Ya, perempuan. Struktur sosial masyarakat pesisir atau masyarakat nelayan menempatkan kaum perempuan pada posisi dan peranan yang khas sebagai manifestasi dari karakteristik aktivitas ekonomi perikanan tangkap. Posisi sosial yang spesifik ini menjadikan perempuan pesisir (khususnya istri-istri nelayan) memainkan peranan penting dalam menjaga kelangsungan hidup rumah tangganya dan aktivitas ekonomi masyarakat. Kedudukan sosial yang demikian diperoleh perempuan pesisir karena tuntutan alamiah, bukan karena hasil dari intervensi kebijakan resmi berdimensi kesetaraan gender.

Masyarakat nelayan adalah masyarakat “tanpa negara”, karena kemampuannya yang tinggi dalam menghadapi berbagai persoalan sosial ekonomi yang rumit tanpa bantuan negara secara berarti. Namun masyarakat nelayan bukanlah masyarakat “komunal primitif” yang hidup tanpa ada ikatan dengan masyarakat lain. Masyarakat nelayan masih tidak bisa lepas dari para pedagang perantara atau middleman yang dalam masyarakat madura disebut pengamba’ (baca:pengambeq) atau peraih dalam bahasa melayunya. hubungan ini sedikit agak mirip dengan hubungan antara masyarakat feodal dan masyarakat borjuis. Kemiripan itu juga dibuktikan dengan realita bahwa tak semua nelayan bekerja dengan perahunya sendiri. Ada beberapa nelayan yang bekerja untuk orenga (juragan) istilah nelayan madura. Nelayan yang demikian itu disebut pandhiga (nelayan buruh/awak perahu).

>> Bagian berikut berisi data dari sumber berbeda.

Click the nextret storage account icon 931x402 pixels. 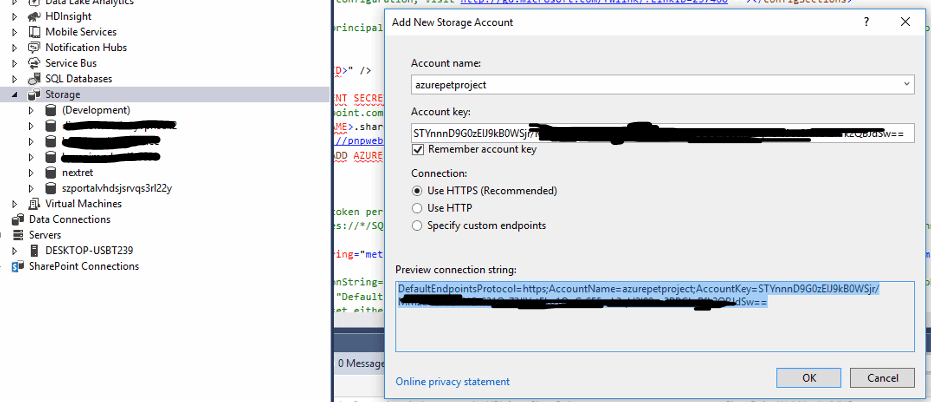tap(51, 173)
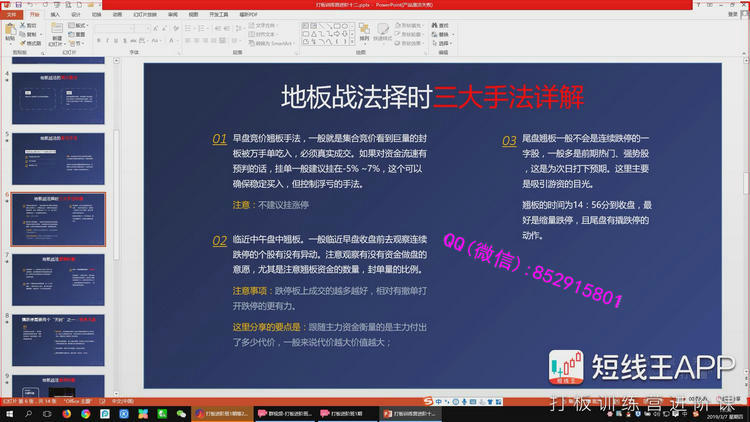Open the File (文件) tab
Viewport: 750px width, 422px height.
tap(11, 15)
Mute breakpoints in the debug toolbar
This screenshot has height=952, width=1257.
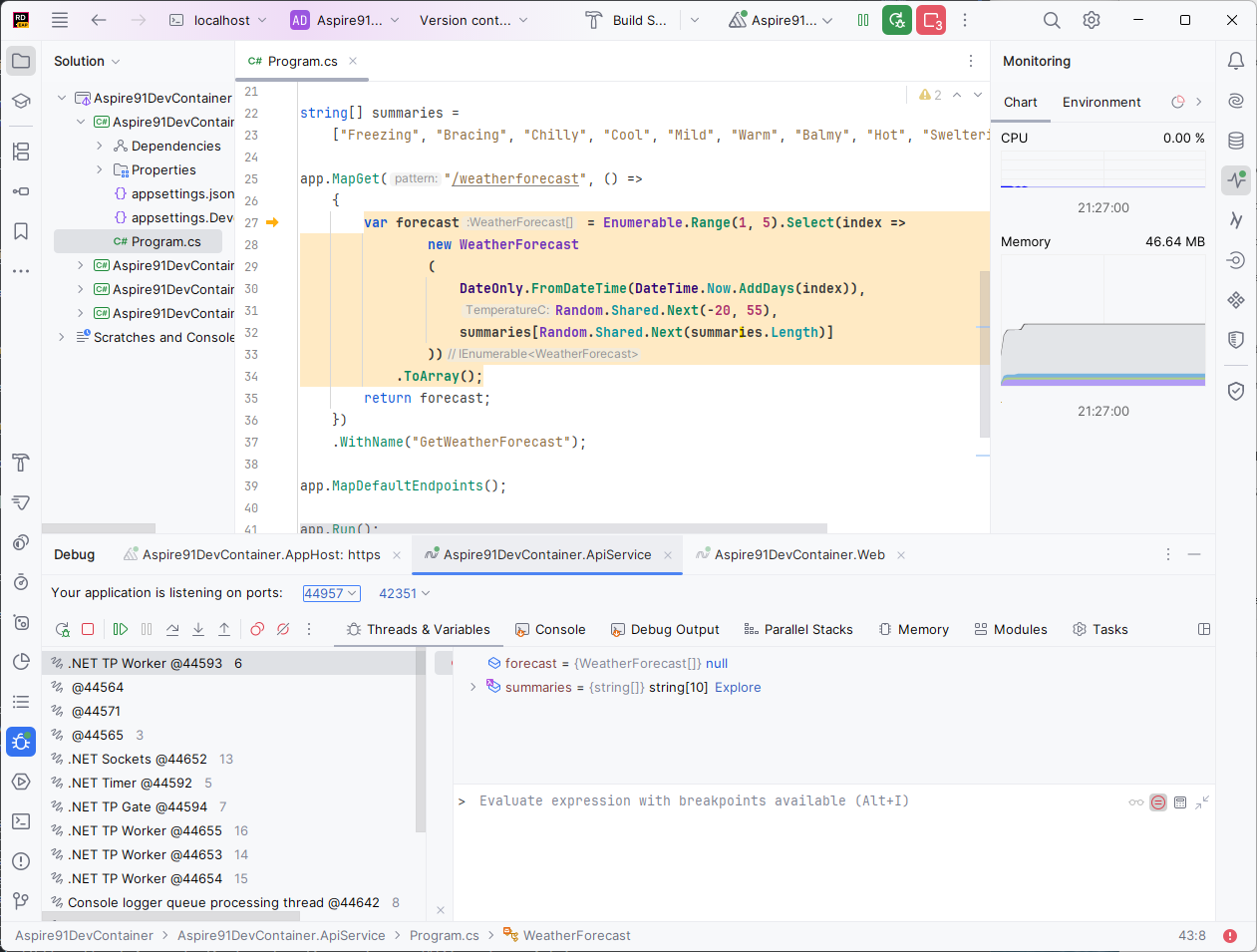[x=283, y=629]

Dan perempuanlah yang menjadi penghubung antara keduanya. Laut adalah ranah kerja laki-laki (nelayan) dan darat adalah ranah kerja perempuan pesisir. Kegiatan utama laki-laki adalah menangkap ikan, sedangkan perempuannya mengolah dan menjualkan hasil tangkapan suami. Sebagian besar waktu dihabiskan nelayan untuk menangani pekerjaan melaut, sehingga tidak cukup kesempatan bagi nelayan mengurus aktivitas sosial ekonomi di darat. Sebaliknya, perempuan pesisir menghabiskan sebagian besar waktunya untuk menangani pekerjaan-pekerjaan di darat. Karakteristik geografis dan mata pencaharian dikawasan pesisir telah membentuk peranan sosial-ekonomi yang khas para nelayan dan istrinya.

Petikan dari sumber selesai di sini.